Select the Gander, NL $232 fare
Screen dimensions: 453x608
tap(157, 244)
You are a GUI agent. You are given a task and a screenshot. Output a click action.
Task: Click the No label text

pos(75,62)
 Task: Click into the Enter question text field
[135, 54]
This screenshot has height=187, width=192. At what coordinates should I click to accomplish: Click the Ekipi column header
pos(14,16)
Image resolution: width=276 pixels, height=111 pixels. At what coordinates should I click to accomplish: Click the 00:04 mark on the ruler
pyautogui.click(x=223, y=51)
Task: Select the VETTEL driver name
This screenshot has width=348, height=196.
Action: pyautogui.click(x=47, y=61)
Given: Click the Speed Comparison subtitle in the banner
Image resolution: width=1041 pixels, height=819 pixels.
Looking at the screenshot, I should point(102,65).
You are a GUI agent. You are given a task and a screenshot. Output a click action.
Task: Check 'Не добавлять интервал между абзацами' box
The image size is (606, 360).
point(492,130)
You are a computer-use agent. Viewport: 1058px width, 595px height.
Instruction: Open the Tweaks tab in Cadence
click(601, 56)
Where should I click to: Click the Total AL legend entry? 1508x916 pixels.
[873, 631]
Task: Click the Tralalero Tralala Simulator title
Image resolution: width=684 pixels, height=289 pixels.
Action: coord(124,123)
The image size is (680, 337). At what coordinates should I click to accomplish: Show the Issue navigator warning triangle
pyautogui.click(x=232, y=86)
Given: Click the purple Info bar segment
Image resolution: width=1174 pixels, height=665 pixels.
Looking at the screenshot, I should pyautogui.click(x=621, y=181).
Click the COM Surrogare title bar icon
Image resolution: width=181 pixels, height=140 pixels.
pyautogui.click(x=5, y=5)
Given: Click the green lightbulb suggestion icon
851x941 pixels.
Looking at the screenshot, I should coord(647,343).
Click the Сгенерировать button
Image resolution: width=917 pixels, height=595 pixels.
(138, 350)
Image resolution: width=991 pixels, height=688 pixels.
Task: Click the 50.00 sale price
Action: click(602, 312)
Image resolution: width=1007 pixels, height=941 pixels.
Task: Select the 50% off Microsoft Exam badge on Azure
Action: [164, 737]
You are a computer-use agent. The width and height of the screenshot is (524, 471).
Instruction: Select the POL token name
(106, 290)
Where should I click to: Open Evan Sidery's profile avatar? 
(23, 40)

· · · · · · ·

WHAT THE EXERCISE ASKS
Rewrite all of the data above, replacing "Instruction" with "Directive" wherever it occurs and keeping everything else the same.

RESPONSE BELOW
Select the Gander, NL $232 fare
Screen dimensions: 453x608
tap(157, 244)
You are a GUI agent. You are given a task and a screenshot. Output a click action.
Task: Click the No label text

pos(75,62)
 Task: Click into the Enter question text field
[135, 54]
This screenshot has height=187, width=192. At what coordinates should I click to accomplish: Click the Ekipi column header
pos(14,16)
Image resolution: width=276 pixels, height=111 pixels. At what coordinates should I click to accomplish: Click the 00:04 mark on the ruler
pyautogui.click(x=223, y=51)
Task: Select the VETTEL driver name
This screenshot has width=348, height=196.
Action: pyautogui.click(x=47, y=61)
Given: Click the Speed Comparison subtitle in the banner
Image resolution: width=1041 pixels, height=819 pixels.
Looking at the screenshot, I should point(102,65).
You are a GUI agent. You are given a task and a screenshot. Output a click action.
Task: Check 'Не добавлять интервал между абзацами' box
The image size is (606, 360).
point(492,130)
You are a computer-use agent. Viewport: 1058px width, 595px height.
Directive: Open the Tweaks tab in Cadence
click(601, 56)
Where should I click to: Click the Total AL legend entry? 1508x916 pixels.
[873, 631]
Task: Click the Tralalero Tralala Simulator title
Image resolution: width=684 pixels, height=289 pixels.
Action: coord(124,123)
The image size is (680, 337). At what coordinates should I click to accomplish: Show the Issue navigator warning triangle
pyautogui.click(x=232, y=86)
Given: Click the purple Info bar segment
Image resolution: width=1174 pixels, height=665 pixels.
Looking at the screenshot, I should pyautogui.click(x=621, y=181).
Click the COM Surrogare title bar icon
Image resolution: width=181 pixels, height=140 pixels.
pyautogui.click(x=5, y=5)
Given: Click the green lightbulb suggestion icon
851x941 pixels.
Looking at the screenshot, I should coord(647,343).
Click the Сгенерировать button
Image resolution: width=917 pixels, height=595 pixels.
(138, 350)
Image resolution: width=991 pixels, height=688 pixels.
Task: Click the 50.00 sale price
Action: click(602, 312)
Image resolution: width=1007 pixels, height=941 pixels.
Task: Select the 50% off Microsoft Exam badge on Azure
Action: [164, 737]
You are a computer-use agent. The width and height of the screenshot is (524, 471).
Directive: Select the POL token name
(106, 290)
Where should I click to: Open Evan Sidery's profile avatar? 
(23, 40)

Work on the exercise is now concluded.